The training samples are at best self-referential, or alternatively referring to the unspoken expertise of whoever the sample came from (something the LLM is not privy to - it has it's own, different, aggregate set of knowledge).

For the model to predict "I don't know" as the continuation of (e.g. answer to) the input, that would have to be the most statistically likely response based on the training samples, but as we've noted the samples are referring to their originator, not to the aggregate knowledge of the training set/model.

Let's also note that LLMs deal in word statistics, not facts, and therefore "learning" something from one training sample does not trump a bunch of other samples professing ignorance about it - statistically a profession of ignorance is the best prediction.

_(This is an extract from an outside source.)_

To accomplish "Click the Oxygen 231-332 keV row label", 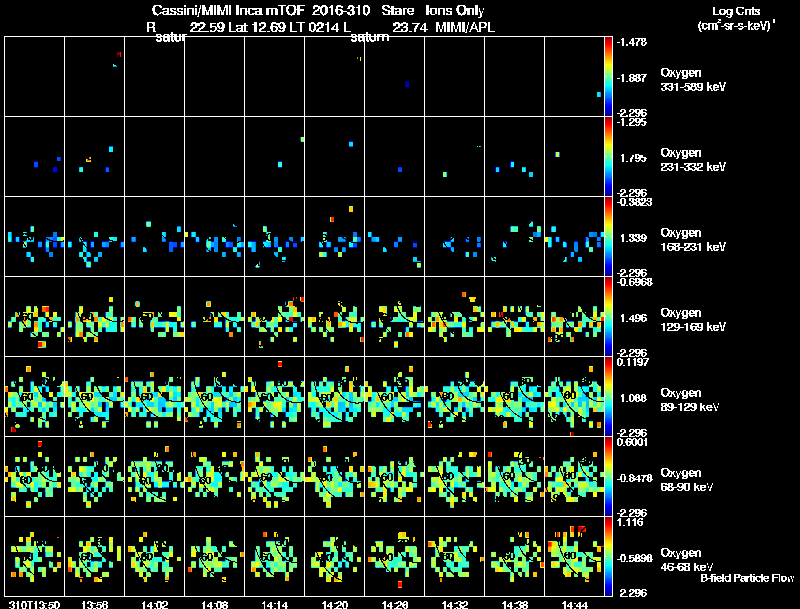I will 693,160.
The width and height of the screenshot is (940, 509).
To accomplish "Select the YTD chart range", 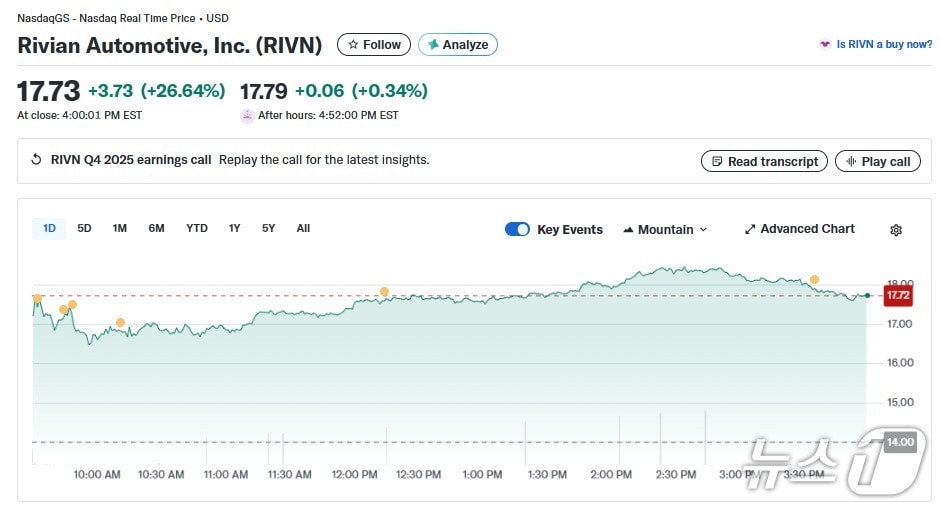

If you wanted to change this, and have the LLM predict not only based on the individual training samples, but also sometimes based on an "introspective" assessment of its own knowledge (derived from the entire training set), then you would have to train it to do this, perhaps as a post-training step. But, think through in detail what it would take to do this ... How would you identify those cases where the model would have hallucinated a response and should be trained to output "I don't know" instead, and how would you identify those cases where a (statistically correct) prediction of ignorance should be trained to be overridden with a factual answer that was present in the training set?

It's really a very fundamental problem. Prediction is the basis of intelligence, but LLMs are predicting the wrong thing - word statistics. What you need for animal/human intelligence is to have the model predict facts/reality instead - as determined by continual learning and the feedback received from reality.


The current training strategies for LLMs do not also simultaneously build knowledge databases for reference by some external system. It would have to take place outside of inference. The "knowledge" itself is just the connections between the tokens.

There is no way to tell you whether or not a trained model knows something, and not a single organization publishing this work is formally verifying falsifiable, objective training data.

It doesn't exist. Anything you're otherwise told is just another stage of inference on some first phase of output. This is also the basic architecture for reasoning models. They're just applying inference recursively on output.


Well - it does not need to 'know' anything - it just needs to generate the string "I don't know" when it does not have better connections.


What does better connections in this context mean? To begin ranking the quality of connections, or "betterness", don't you need something approximating knowledge?